Durante discurso na Cúpula do Mercosul, realizada em Foz do Iguaçu, o presidente Luiz Inácio Lula da Silva afirmou que uma eventual intervenção armada dos Estados Unidos na Venezuela representaria uma grave catástrofe humanitária para a América do Sul e abriria um precedente perigoso no cenário internacional. Segundo Lula, a presença militar de uma potência extrarregional volta a ameaçar a estabilidade do continente, mais de quatro décadas após a Guerra das Malvinas.
O presidente criticou o aumento das tensões entre Estados Unidos e Venezuela, destacando o deslocamento de forças militares norte-americanas no Caribe e as sanções econômicas impostas ao governo de Nicolás Maduro. O governo norte-americano, liderado por Donald Trump, acusa Caracas de envolvimento com tráfico internacional e financiamento de atividades ilícitas, enquanto o regime venezuelano denuncia tentativas de derrubada política.
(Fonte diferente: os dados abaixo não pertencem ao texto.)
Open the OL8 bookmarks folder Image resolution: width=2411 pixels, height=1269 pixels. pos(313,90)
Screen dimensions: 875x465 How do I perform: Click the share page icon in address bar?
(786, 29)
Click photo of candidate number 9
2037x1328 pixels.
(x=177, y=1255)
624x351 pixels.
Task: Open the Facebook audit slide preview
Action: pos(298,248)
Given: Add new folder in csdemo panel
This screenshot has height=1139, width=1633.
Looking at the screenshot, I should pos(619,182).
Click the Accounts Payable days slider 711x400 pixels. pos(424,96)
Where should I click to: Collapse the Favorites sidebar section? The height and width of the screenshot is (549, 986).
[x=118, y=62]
Lula reforçou que o Brasil defende a América Latina como uma zona de paz e anunciou que pretende conversar novamente com Trump antes do Natal, buscando uma saída diplomática para o impasse. Para o presidente brasileiro, o diálogo e a negociação são caminhos mais eficazes e menos custosos do que o conflito armado, reiterando o papel do Brasil como mediador em defesa da estabilidade regional.